Patrick Sullivan, PhD

Associate Professor of Medicine
Campus mail 508 Fulton St., Grecc 182, Durham, NC 27705
Phone (919) 286-0411
Email address p.sullivan@duke.edu

The primary focus of my lab is to investigate the relationship between APOE genotype and late onset Alzheimer’s disease (AD).  The single most common and influential gene in AD is the APOE gene.  The APOE gene is polymorphic; encoding three different alleles designated APOE2, E3 or E4.  APOE4 carriers have the highest risk for AD while APOE3 carriers have an essentially neutral risk and APOE2 carriers may be protected against AD.  The APOE4 gene is also linked to increased risk for atherosclerosis, cerebral amyloid angiopathy, peripheral neuropathy, multiple sclerosis, stroke and type II diabetes; as well as an increased susceptibility to HIV and Chlamydia infections, head injury and cognitive decline following coronary bypass surgery.  The fact that 28% of the US population are carriers of the APOE4 gene, underscores the need for a better understanding of APOE’s relationship to disease.  The major challenge facing researchers today is determining why some APOE4 carriers succumb to disease while others do not.  Genetic modifiers and environmental risk factors likely explain different individual outcomes. The primary environmental risk factors are thought to be; a Westernized diet, low physical activity, chronic stress, poor sleep habits, andro/menopause and most importantly, age.

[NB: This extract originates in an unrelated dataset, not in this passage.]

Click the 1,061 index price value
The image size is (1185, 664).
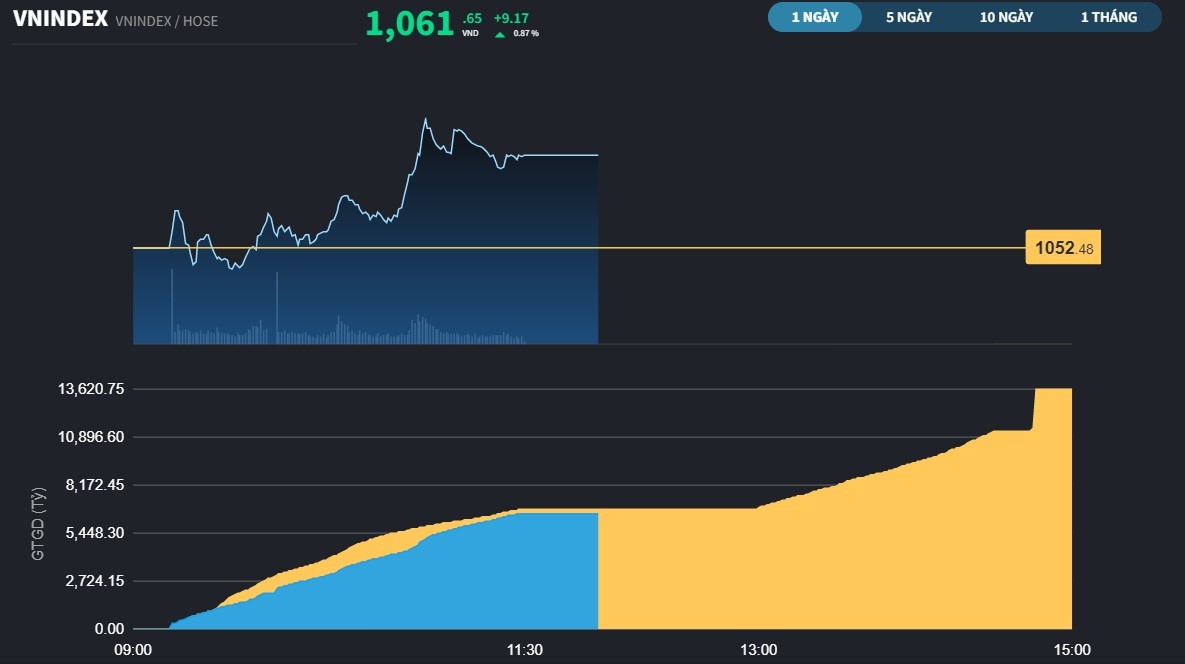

We are currently working to test novel drug formulations that specifically target putative apoE dependent mechanisms involved in neurodegeneration.  Our initial screens involve neuronal-glial cell culture models that eventually will lead to testing in animals.  We currently use the best available animal model of apoE-linked AD, the human apoE targeted replacement (TR) or “knock in” mice.  I created three lines of human apoE TR mice, each expressing one the three human apoE isoforms and have since made multiple crosses to other AD related genes (e.g. APP, PS1 and tau).  I have given the apoE TR mice and made the crosses available to over 70 labs worldwide.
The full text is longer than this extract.